Avaliando, grosso modo, que o Estado brasileiro deve tomar medidas de curto e médio prazo para a proteção da economia, do emprego e dos direitos fundamentais, o manifesto propõe 10 medidas que consideram factíveis e que podem ser imediatamente tomadas pelos governos nas três esferas.

Confira as Propostas

1) Medidas de garantia de renda à população vulnerável: foco em políticas de provisão direta de renda para trabalhadores do setor informal e desempregados. Nessa mesma linha enquadram-se as políticas diretas de transferência de renda;

2) Ampliação imediata dos recursos do SUS para construção de leitos de campanha, compras de kits de exames para Covid-19, compra de insumos e equipamentos de proteção das equipes de profissionais, ampliação do sistema de transporte nas áreas remotas, fortalecimento dos profissionais da atenção primária e utilização dos agentes comunitários de saúde para monitoramento de casos e de grupos de risco principalmente em áreas mais vulneráveis, definição imediata de uma regulação de uso dos leitos privados no SUS;

3) Ampliação do seguro desemprego;

4) Suspensão imediata do pagamento de contas para população de baixa renda e garantia de renda mínima básica, por pelo menos um ano;

5) Abandono imediato da meta fiscal e implementação de política de subsídios diretos, principalmente para as pequenas e médias empresas. A discussão sobre o financiamento desses gastos deve ser feita posteriormente à crise;

6) Suspensão imediata do pagamento de custos financeiros de pequenas e médias empresas, particularmente do setor comercial, com concomitante fornecimento de liquidez e crédito subsidiado via BNDES, bancos estaduais de desenvolvimento e bancos comerciais públicos.

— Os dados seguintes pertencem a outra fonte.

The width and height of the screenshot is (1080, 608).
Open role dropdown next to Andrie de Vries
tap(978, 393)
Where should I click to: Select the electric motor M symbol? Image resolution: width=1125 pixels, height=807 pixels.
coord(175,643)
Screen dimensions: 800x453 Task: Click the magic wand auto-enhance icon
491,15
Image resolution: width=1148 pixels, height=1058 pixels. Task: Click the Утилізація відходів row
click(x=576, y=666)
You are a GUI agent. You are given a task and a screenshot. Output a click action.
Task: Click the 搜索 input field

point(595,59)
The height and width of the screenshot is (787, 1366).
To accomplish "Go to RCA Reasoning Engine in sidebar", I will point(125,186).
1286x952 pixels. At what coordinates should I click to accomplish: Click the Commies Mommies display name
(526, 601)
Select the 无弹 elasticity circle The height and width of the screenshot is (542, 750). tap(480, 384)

Do mesmo modo, adiamento de prazos de obrigações fiscais e redução de juros;

7) Política para populações de aglomerados, comunidades e favelas com aumento de gastos em saneamento e urbanização e imediato programa habitacional de longo prazo;

8) Reconversão produtiva: amplos segmentos da indústria de máquinas, equipamentos e automotiva poderiam ser direcionados para a produção de peças e equipamentos para a área de saúde, como respiradores; 

9) Investimentos públicos em infraestrutura em parceria com a iniciativa privada devem ser colocados em marcha;

10)Redesenho imediato do teto de gastos, uma vez que o processo de recuperação da crise levará tempo e demandará a atuação direta e perene do Estado.